Exercise directions:
In the data below, find every line that has the string "computer", and copy it.

Provided information:

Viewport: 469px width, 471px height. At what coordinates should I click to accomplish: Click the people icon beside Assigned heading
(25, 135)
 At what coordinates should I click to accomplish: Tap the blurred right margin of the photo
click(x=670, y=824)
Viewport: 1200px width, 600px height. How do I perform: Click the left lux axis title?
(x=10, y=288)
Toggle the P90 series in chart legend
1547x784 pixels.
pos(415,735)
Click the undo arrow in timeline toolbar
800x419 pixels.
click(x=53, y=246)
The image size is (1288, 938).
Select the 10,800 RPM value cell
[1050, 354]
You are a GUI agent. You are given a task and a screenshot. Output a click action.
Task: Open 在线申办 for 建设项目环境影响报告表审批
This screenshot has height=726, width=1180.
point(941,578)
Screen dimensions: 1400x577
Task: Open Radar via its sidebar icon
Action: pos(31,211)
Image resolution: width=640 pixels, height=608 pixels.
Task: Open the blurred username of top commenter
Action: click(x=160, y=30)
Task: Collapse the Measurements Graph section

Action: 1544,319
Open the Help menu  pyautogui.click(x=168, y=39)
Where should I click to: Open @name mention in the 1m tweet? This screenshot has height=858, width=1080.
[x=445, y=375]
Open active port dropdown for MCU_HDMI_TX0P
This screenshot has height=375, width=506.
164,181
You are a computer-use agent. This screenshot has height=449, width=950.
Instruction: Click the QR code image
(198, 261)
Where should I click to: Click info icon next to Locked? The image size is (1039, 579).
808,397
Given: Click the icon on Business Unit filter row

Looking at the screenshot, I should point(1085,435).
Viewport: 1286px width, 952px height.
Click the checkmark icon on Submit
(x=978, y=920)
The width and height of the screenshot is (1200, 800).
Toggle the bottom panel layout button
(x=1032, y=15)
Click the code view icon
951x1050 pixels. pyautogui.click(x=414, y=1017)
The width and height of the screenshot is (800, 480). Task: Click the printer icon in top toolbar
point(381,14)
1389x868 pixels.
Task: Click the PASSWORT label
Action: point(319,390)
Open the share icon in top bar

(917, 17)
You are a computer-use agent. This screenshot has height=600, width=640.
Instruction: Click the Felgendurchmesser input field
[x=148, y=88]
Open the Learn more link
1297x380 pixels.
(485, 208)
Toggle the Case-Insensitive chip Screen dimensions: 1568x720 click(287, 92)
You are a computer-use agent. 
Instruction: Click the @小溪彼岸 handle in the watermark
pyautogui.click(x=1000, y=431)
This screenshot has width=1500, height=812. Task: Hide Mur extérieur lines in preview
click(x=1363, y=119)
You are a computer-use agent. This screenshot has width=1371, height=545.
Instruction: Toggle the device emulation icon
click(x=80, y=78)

Finished exercise:
You are a computer-use agent. This screenshot has height=449, width=950.
You are a computer-use agent. This screenshot has height=600, width=640.
You are a computer-use agent. 
You are a computer-use agent. This screenshot has width=1371, height=545.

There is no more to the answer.